I hope you’re all bearing up as well as possible as the world melts down around us, and I thank you for indulging my obsession with the explosively creative New York City of the late ’70s/early ’80s. As always, feel free to leave a comment online, reply to this email, or find me on Twitter at @rococopacetic. Take care of yourselves and stay safe xxx
Thanks for reading, and if you haven’t already subscribed, sign up here:
As soon as I saw Substack's "At Length" weekly roundup was about possessions, I knew one of your posts would be in it. :) https://on.substack.com/p/possessions-at-length-photographs Yay!
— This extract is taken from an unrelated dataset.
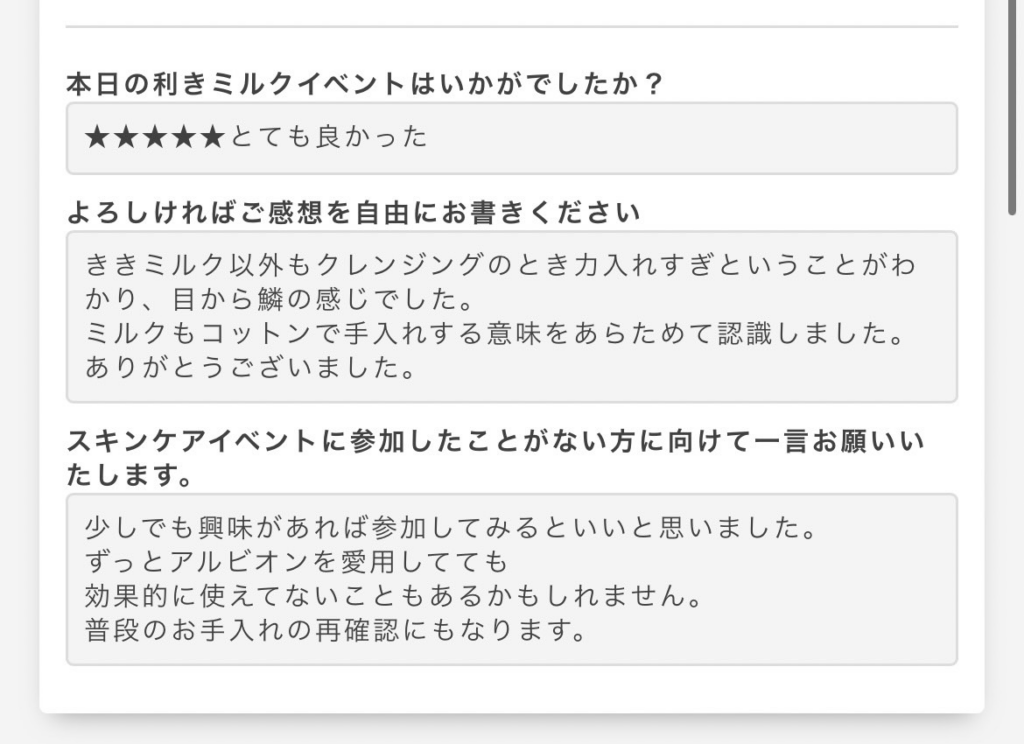Focus the star rating answer field
This screenshot has height=744, width=1024.
[512, 138]
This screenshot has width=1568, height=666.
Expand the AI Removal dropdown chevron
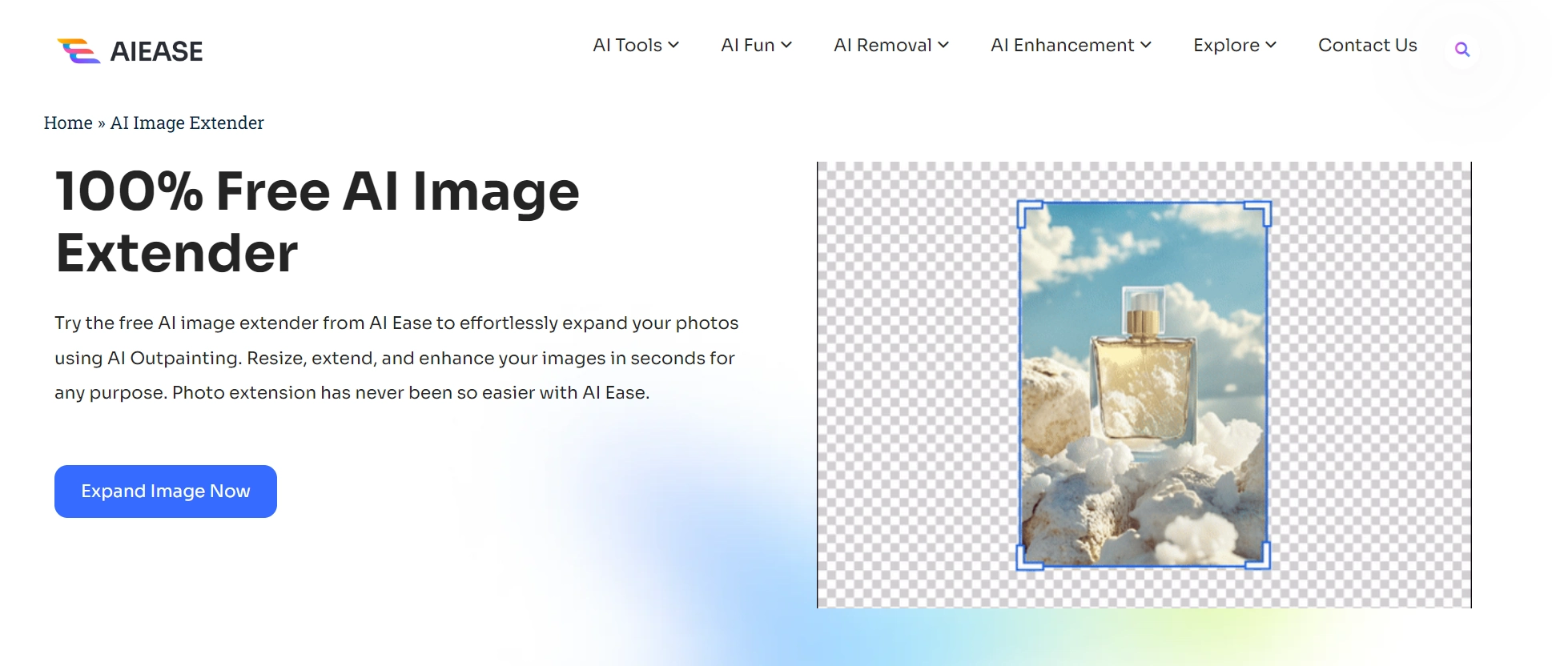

MONICAAAAAAA! Another g r e a t roundup. This brings back so many memories from my questionably-spent pop-culture obsessed youth! I think there is something important to be said about modern celebrity and how our culture assigns value to people and to objects in the fact that Biggie's crown has the highest estimate in the whole joint. I'm not caffeinated enough yet to formulate it, but I feel something there. Also, I am going to be thinking about "Rose gold flooded with ice is modern, so it could stand up to platinum with ice" for a very long time. Slick Rick knows what's up.